Sin embargo, cuando levantó la vista del suelo y los miró a los ojos, los niños reaccionaron y se abalanzaron sobre él con tanta fuerza que casi lo tiraron al suelo.

– ¡Papi! -exclamó Amanda, usando aquella palabra que no había usado en años. Hacía mucho tiempo que era, sencillamente, “padre” y se había olvidado de lo bien que sonaba el apelativo cariñoso.

Y Oliver también lo estaba abrazando, rodeándolo con sus pequeños brazos por la cintura, y escondiendo la cara para que su padre no viera que estaba llorando.

Pero Phillip se dio cuenta. Las lágrimas le estaban empapando la camisa y notaba cada movimiento de su cabeza en el estómago.

Los rodeó con los brazos, de manera protectora.

– Shhh -dijo-. Ya está. Estoy aquí. -Unas palabras que jamás había dicho, palabras que jamás imaginó que diría; jamás se había imaginado que su presencia sería la que calmaría la situación-. Lo siento -dijo-. Lo siento mucho.

Le habían dicho que no les gustaba la niñera Edwards y él no les había hecho caso.

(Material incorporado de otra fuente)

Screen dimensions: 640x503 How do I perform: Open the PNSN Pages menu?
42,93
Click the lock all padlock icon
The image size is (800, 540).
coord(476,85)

– No es culpa tuya, papá -dijo Amanda.

Sí que lo era, pero ahora no serviría de nada empezar a darle vueltas. No ahora que tenían la oportunidad de empezar de cero.

– Encontraremos una nueva niñera -les dijo.

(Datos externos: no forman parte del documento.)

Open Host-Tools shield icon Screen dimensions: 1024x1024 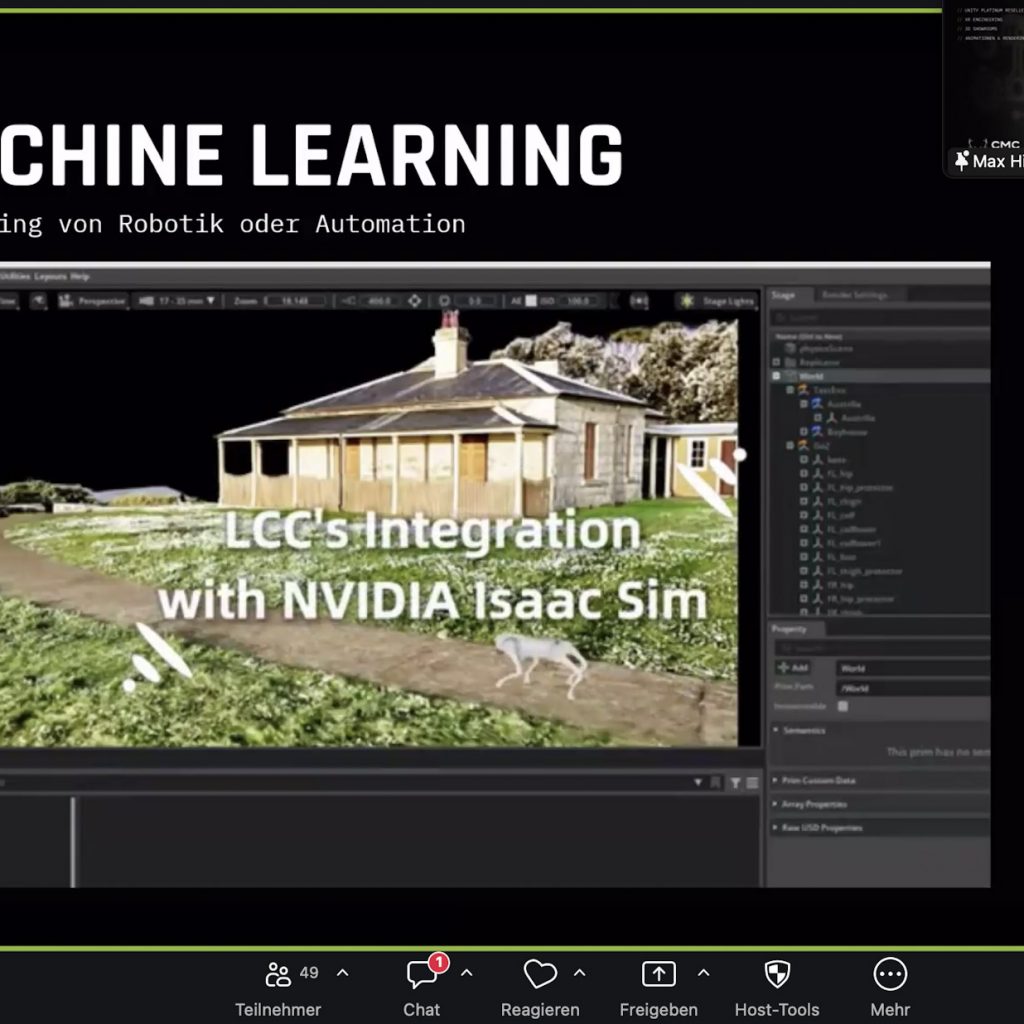tap(777, 975)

– ¿Una como la señorita Millsby? -preguntó Oliver, que ya había dejado de llorar.

Phillip asintió.

– Una como ella.

Oliver lo miró con mucha franqueza.

– ¿Puede la señorita Brid… mamá ayudar a escogerla?

– Claro que sí -respondió Phillip, acariciándole el pelo-. Supongo que querrá dar su opinión. Es una mujer con muchas opiniones.

Los niños se rieron.

Phillip sonrió.

– Ya veo que la conocéis muy bien.

– Le gusta hablar -dijo Oliver, titubeante.

– Pero ¡es muy inteligente! -añadió Amanda.

– Sí que lo es -dijo Phillip, en voz baja.

– Me gusta -dijo Oliver.

– A mí también -añadió su hermana.

– Me alegro de escuchar eso -les dijo Phillip-, porque creo que ha venido para quedarse.

“Y yo también”, pensó. Se había pasado años evitando a sus hijos, temiendo cometer un error, aterrado de perder los nervios. Creía que, al mantenerlos lejos de él, estaba haciendo lo mejor para ellos, pero no era así. Se había equivocado.

– Os quiero -les dijo, de repente, muy emocionado-. Lo sabéis, ¿verdad?

Los niños asintieron, con los ojos brillantes.

– Siempre os querré -susurró y se agachó hasta quedar a su misma altura. Saboreó la agradable sensación de abrazarlos-. Siempre os querré.